┌────────

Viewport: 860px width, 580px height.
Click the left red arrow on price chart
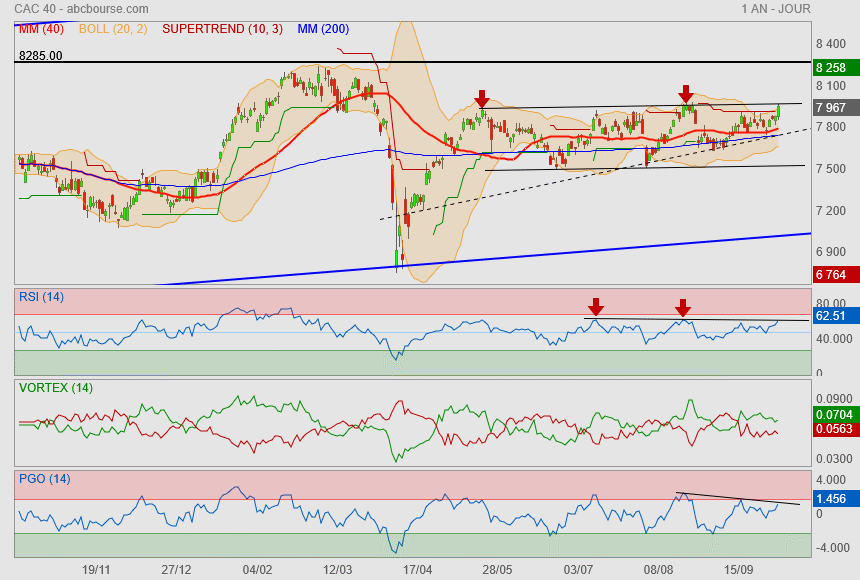point(482,98)
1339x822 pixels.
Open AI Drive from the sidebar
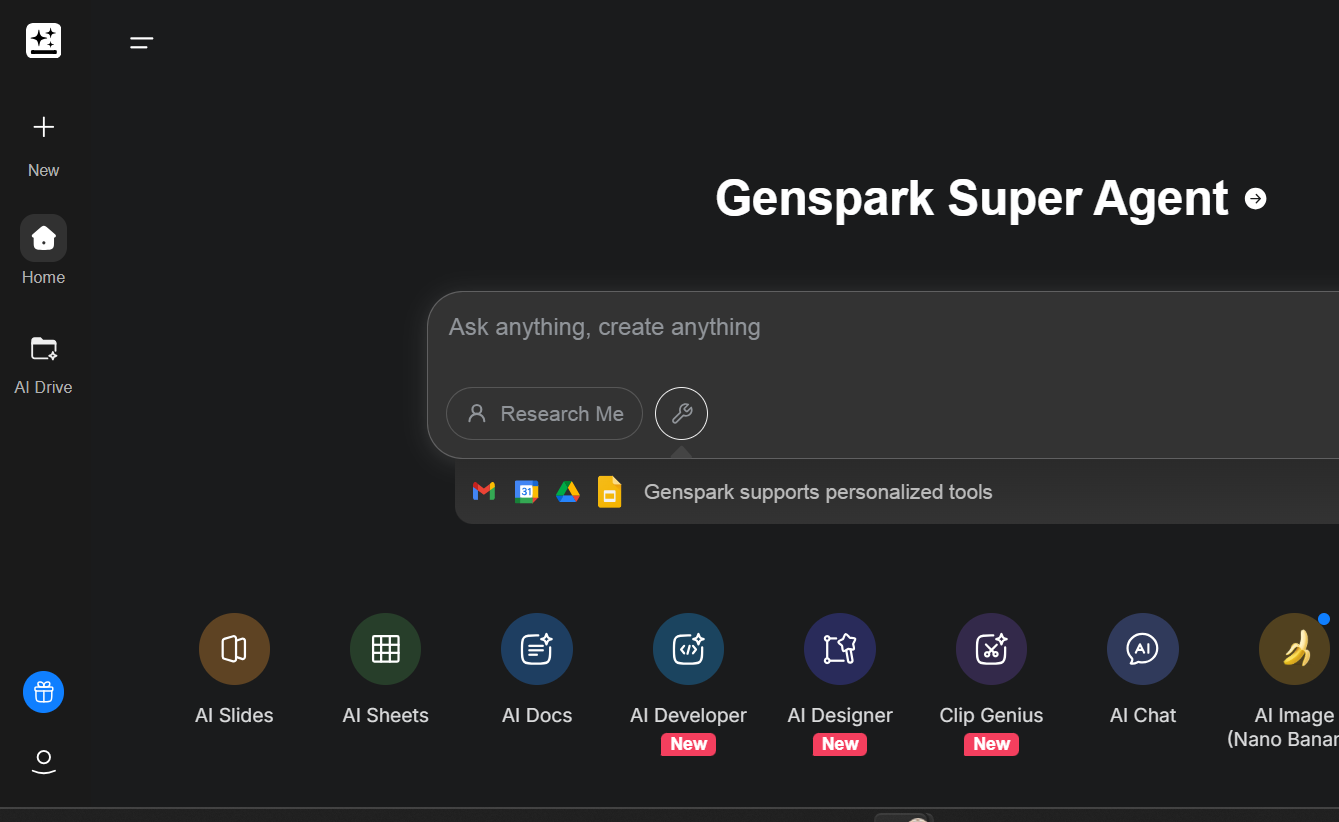tap(43, 348)
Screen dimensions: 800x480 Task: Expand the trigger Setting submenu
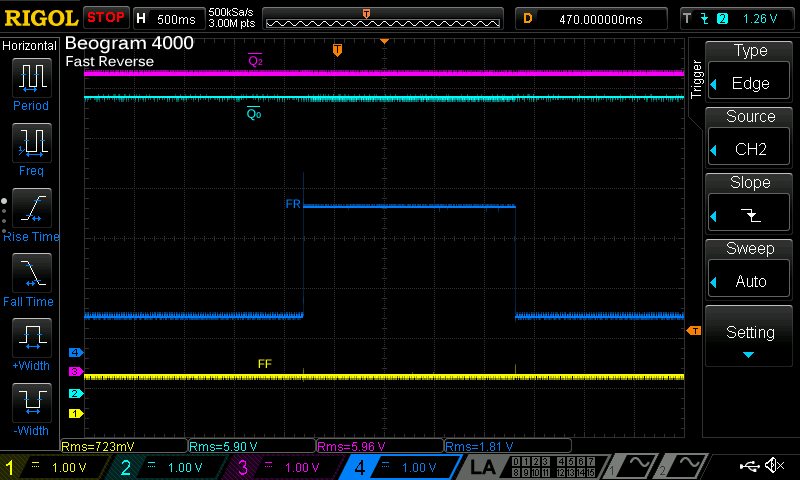point(750,340)
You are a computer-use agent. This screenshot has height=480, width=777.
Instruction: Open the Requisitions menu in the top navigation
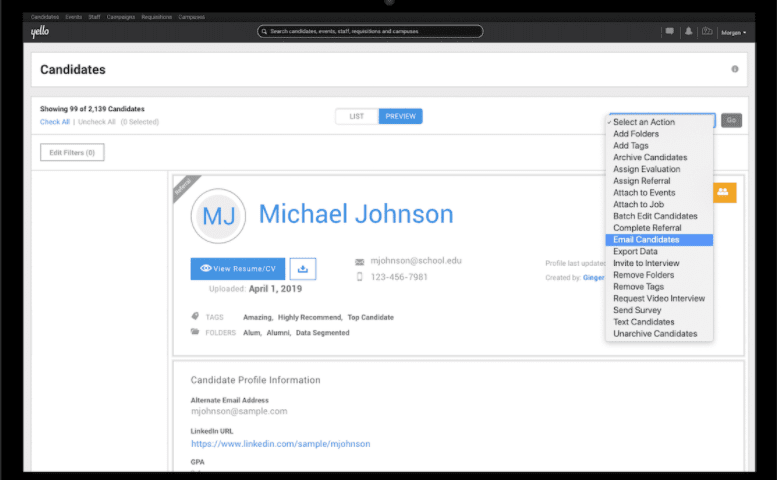pyautogui.click(x=156, y=17)
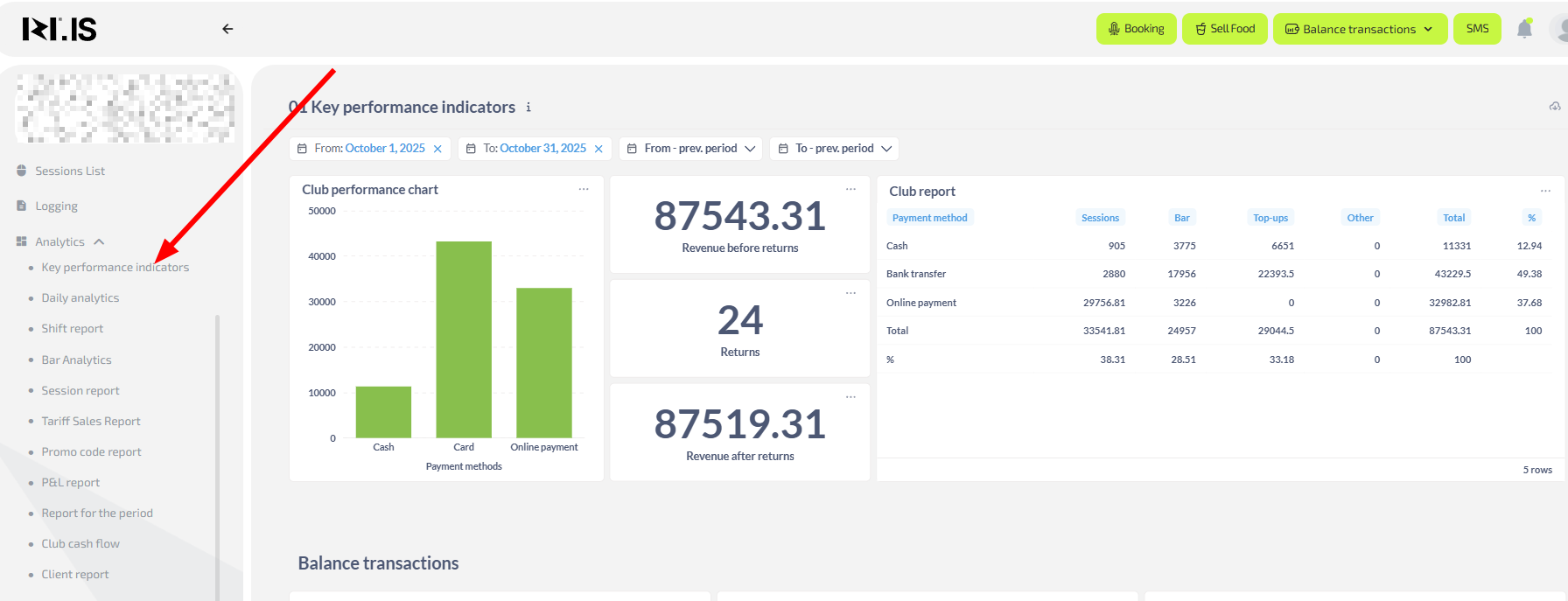
Task: Sort by Sessions column header
Action: click(x=1100, y=218)
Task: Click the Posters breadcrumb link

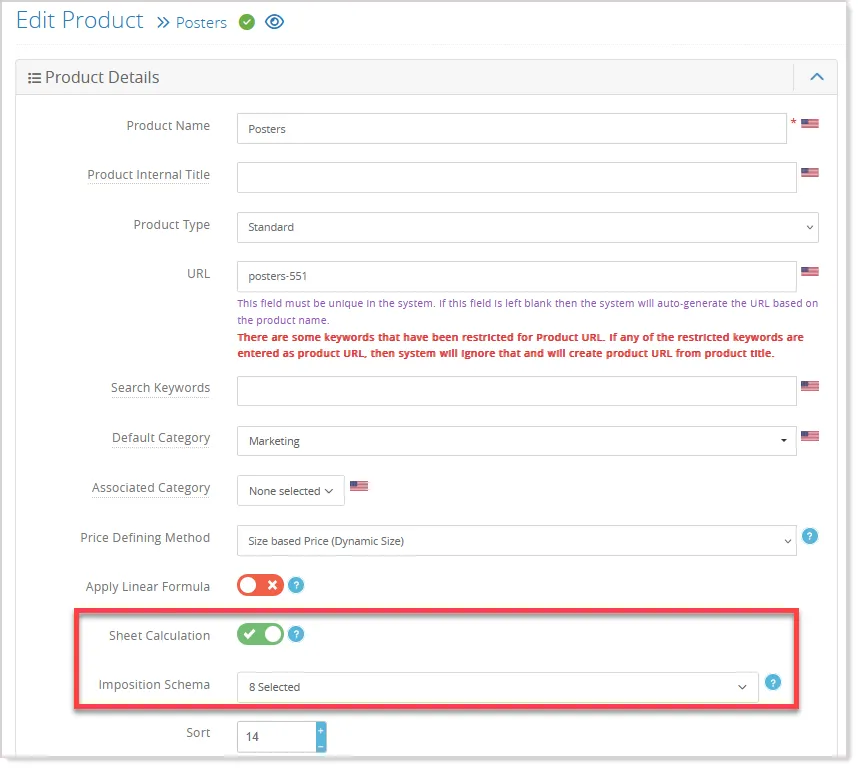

└────────

__WORK INSTRUCTION__:
Each line of the material that has the word "height" belongs in the answer.

__EXERCISE RESPONSE__:
Viewport: 860px width, 580px height.
You are a computer-use agent. This screenshot has height=480, width=777.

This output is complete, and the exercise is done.